HTB

Lost benefit of ARVs in South Africa

Nathan Geffen, Treatment Action Campaign

Two studies have calculated the number of excess AIDS deaths due to the South African overnment’s delayed rollout of highly active ARV treatment (HAART) and prevention of mother-to-child transmission (PMTCT).

Nicoli Nattrass analysed what would have happened if PMTCT had been rolled out from 1998 instead of 2001 and HAART was rolled out at the same rate as the Western Cape Province (from 10% in 2000 to 65% in 2007), the province credited with the most expeditious implementation. [1]

She compared these scenarios using the Actuarial Society of South Africa’s ASSA2003 model [2] and estimated that 343,000 deaths could have been averted.

Pride Chigwedere and colleagues at Harvard School of Public Health used a slightly different method. [3]

They argued that reduced drug prices and the availability of resources from programmes like the Global Fund and PEPFAR enabled the South African government to implement PMTCT and HAART earlier. South Africa’s public sector HAART programme only moved beyond pilot sites in 2004. According to the WHO and UNAIDS 3×5 records, South Africa scaled up HAART from less than 3% in 2000 to 23% in 2005. The authors considered the number of life-years that could have been saved had the state initiated its ARV programme at 5% coverage in 2000, scaling up to 50% by end of 2005, which is
lower than the 85% achieved by Botswana or 71% by Namibia. They used UNAIDS estimate of AIDS deaths to determine the number of people who were eligible for HAART but did not receive it.

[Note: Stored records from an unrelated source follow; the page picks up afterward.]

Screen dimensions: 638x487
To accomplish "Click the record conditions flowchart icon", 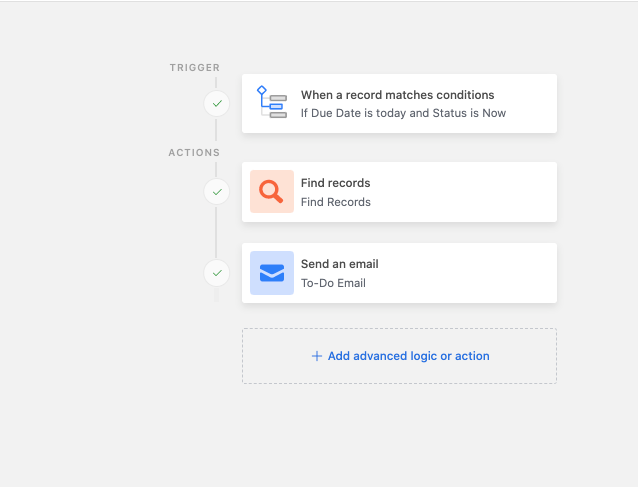I will click(272, 102).
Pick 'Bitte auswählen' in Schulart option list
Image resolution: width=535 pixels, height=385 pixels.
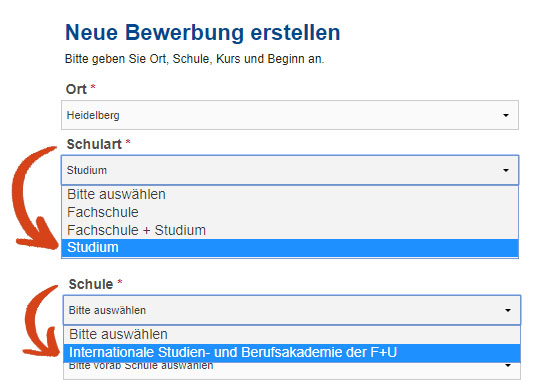pyautogui.click(x=290, y=195)
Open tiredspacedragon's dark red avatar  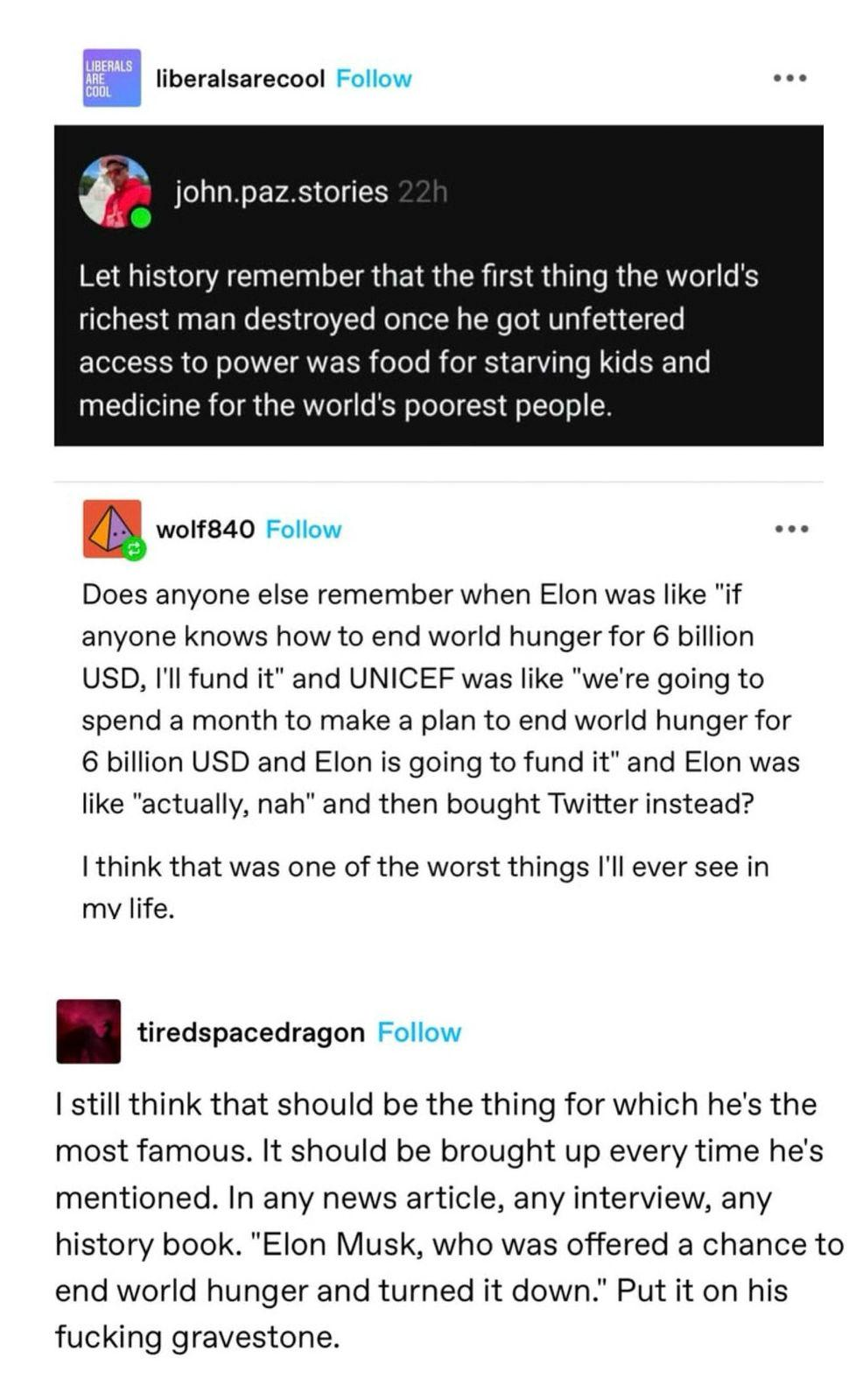pos(88,1031)
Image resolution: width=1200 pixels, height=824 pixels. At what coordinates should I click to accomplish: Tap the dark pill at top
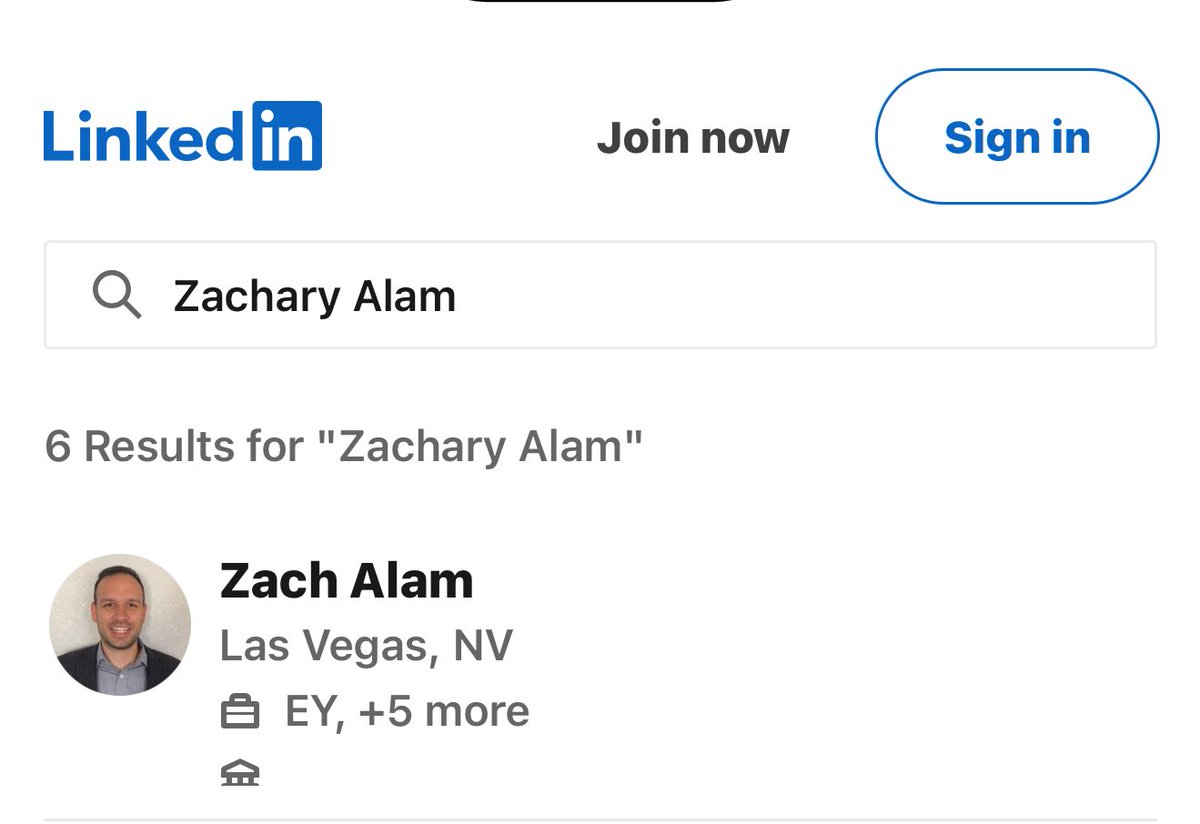coord(600,4)
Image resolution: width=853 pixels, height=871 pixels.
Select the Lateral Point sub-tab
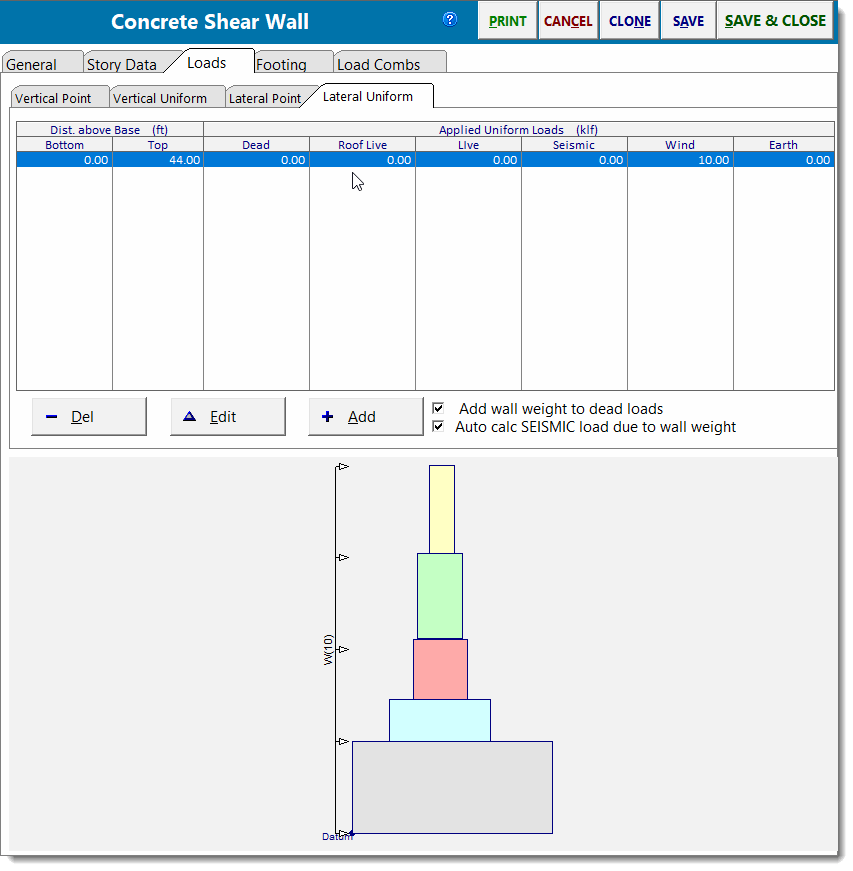tap(265, 97)
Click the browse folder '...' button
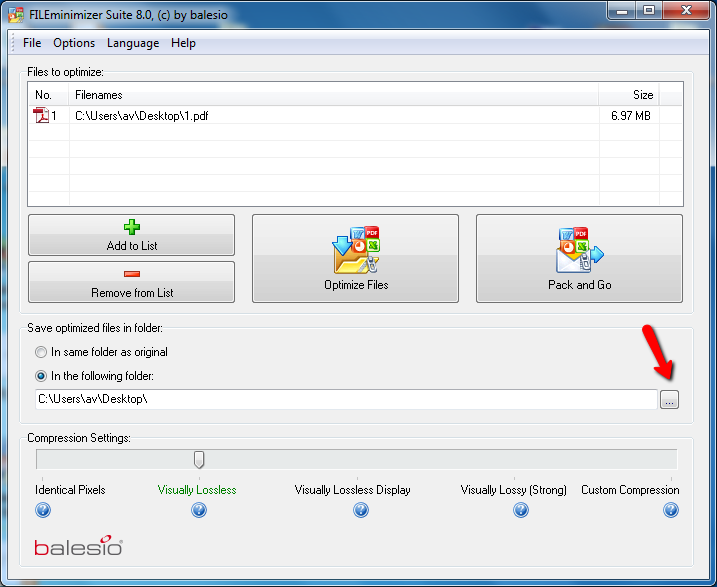 [x=670, y=400]
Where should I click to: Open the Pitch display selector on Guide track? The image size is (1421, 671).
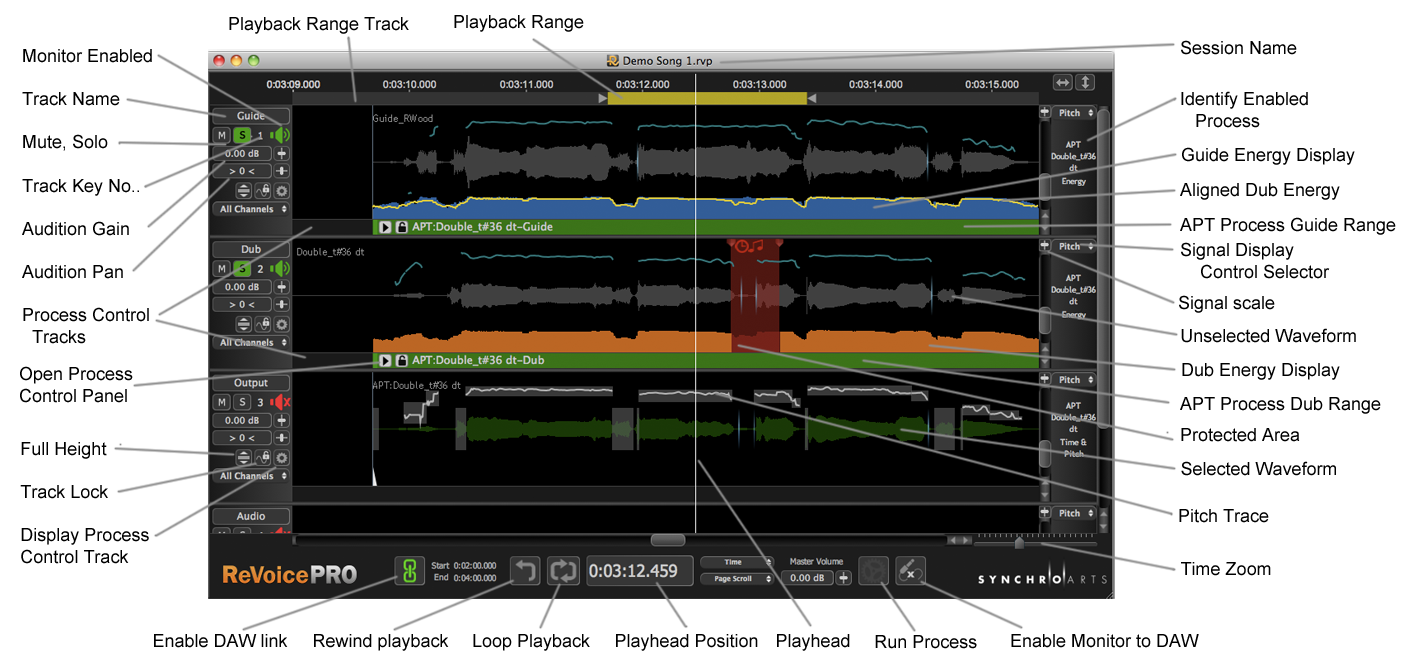pos(1075,114)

For PMTCT, they used data from the Department of Health’s PMTCT Task Team showing that coverage rose from less than 3% in 2000 to 30% in 2005 and compared this to a programme that started with 5% coverage in 2000 and scaled up to 55% in 2005.

Their model calculated that the delayed HAART rollout resulted in 2.2 million lost person-years and over 330,000 deaths.

Delayed PMTCT resulted in over 35,000 excess infections and 1.6 million lost person-years. This is a total of 3.8 million lost person-years.

Both studies were intentionally conservative. For example, Chigwedere et al. assumed low estimates for additional life expectancy on HAART (6.7 years) and paediatric infections. Both studies assumed low peak coverage rates in the alternative scenarios and that only the sub-optimal single-dose nevirapine PMTCT regimen was feasible. Neither took into account less tangible parameters such as deaths due to the promotion of quackery and infections due to poor state condom messaging
and equivocation on the cause of AIDS.

Chigwedere et al. also performed several sensitivity tests. They found, for example, that by varying HAART peak coverage from 40% to the Namibian rate of 71%, excess deaths varied from about 226,000 to 503,000. They concluded: “Access to appropriate public health practice is often determined by a small number of political leaders. In the case of South Africa, many lives were lost because of a failure to accept the use of available ARVs to prevent and treat HIV/AIDS in a timely
manner.”

comment

These studies both calculated very similar estimates for the number of lives lost due to the delayed rollout of HAART and PMTCT, even though they use different methodologies. Communication between Nattrass and Chigwedere after the latter’s paper was published shows that they were unaware of each other’s work. This increases confidence in their findings.

Their calculations confirm that the policies of President Thabo Mbeki and Minister of Health Manto Tshabalala-Msimang resulted in hundreds of thousands of avoidable deaths. Mbeki and Tshabalala-Msimang also created long-term problems, such as the proliferation of quackery and loss of public confidence in scientific medicine.

The Rome Statute of the International Criminal Court, to which South Africa is a signatory, defines the “intentional infliction of conditions of life, inter alia the deprivation of access to food and medicine, calculated to bring about the destruction of part of a population” as a crime against humanity.

References

  1. Nattrass N. AIDS and the Scientific Governance of Medicine in Post-Apartheid South Africa [Internet]. African Affairs. 2008 Feb 7;107(427):157-176.[cited 2008 Sep 11 ].
    http://afraf.oxfordjournals.org/cgi/content/abstract/107/427/157
  2. Actuarial Society of South Africa. ASSA2003 [Internet]. [cited 2008 Jan 8 ].
    http://actuarialsociety.co.za/Models-274.aspx
  3. Chigwedere P, Seage G, Gruskin S, Lee T, Essex M. Estimating the Lost Benefits of Antiretroviral Drug Use in South Africa [Internet]. J Acquir Immune Defic Syndr. 2008 Oct 16; [cited 2009 Jan 5 ].